The spatial analysis identified two HIV hotspots in the study area, reinforcing the need for geographically focused public health efforts. Cluster 1, located near Greater Edendale, showed an HIV prevalence of 48.4%, a relative risk (RR) of 1.22, and a p-value of 0.025, indicating a 22% higher risk inside the cluster compared to outside. Cluster 2, covering Nadi, KwaMbanjwa, and the surrounding areas, had an HIV prevalence of 49.6% and an RR of 1.28 but was not statistically significant (p = 0.467).
The findings of this study are consistent with previous research on HIV determinants in South Africa. Similar studies have found that educational attainment, economic status, and healthcare access play crucial roles in shaping HIV risk. However, the incorporation of spatial modelling techniques in this study provides a unique perspective on geographic variations in HIV prevalence, adding depth to the existing literature.
Globally, studies in sub-Saharan Africa have also reported spatial clustering of HIV infections, particularly in regions with poverty, gender inequality, and limited health infrastructure. This highlights the importance of context-specific interventions tailored to regional disparities.

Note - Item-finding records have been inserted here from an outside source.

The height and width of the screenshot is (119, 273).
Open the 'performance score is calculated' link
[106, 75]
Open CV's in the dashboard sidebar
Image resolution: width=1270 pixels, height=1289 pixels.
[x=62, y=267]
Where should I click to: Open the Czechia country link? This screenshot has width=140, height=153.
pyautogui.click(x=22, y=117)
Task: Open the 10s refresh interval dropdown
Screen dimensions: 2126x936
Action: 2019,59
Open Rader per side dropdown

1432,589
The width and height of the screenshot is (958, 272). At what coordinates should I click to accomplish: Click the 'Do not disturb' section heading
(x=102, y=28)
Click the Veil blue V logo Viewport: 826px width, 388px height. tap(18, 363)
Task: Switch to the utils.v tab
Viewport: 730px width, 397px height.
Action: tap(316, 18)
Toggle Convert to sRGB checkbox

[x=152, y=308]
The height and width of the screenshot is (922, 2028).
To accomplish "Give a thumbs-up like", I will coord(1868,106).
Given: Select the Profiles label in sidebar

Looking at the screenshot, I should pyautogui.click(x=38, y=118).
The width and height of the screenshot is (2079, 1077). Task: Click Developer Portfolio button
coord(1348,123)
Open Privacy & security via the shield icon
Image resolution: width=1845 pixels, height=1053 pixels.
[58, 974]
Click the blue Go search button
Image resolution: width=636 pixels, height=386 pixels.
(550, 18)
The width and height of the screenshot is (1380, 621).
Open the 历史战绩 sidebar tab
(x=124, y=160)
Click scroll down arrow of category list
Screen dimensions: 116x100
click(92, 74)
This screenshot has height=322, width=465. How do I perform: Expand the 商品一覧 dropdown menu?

These findings highlight the need for targeted public health interventions, particularly for young women in high-prevalence areas. Strengthening community-based prevention programmes can help address both behavioural and structural risk factors, while expanding HIV testing and counselling services will improve early diagnosis and linkage to care. Increasing access to Pre-Exposure Prophylaxis (PrEP) and antiretroviral therapy (ART) in underserved regions is essential for reducing new infections and improving health outcomes. Additionally, socio-economic empowerment initiatives, including education and employment programmes, should be prioritised to enhance resilience against HIV. Policymakers should focus on targeted resource allocation and integrating HIV prevention with economic support programmes to mitigate structural inequalities. Strengthening school-based HIV education can further promote safer sexual practices, while enhanced spatial surveillance of HIV trends will optimise intervention planning and improve public health strategies.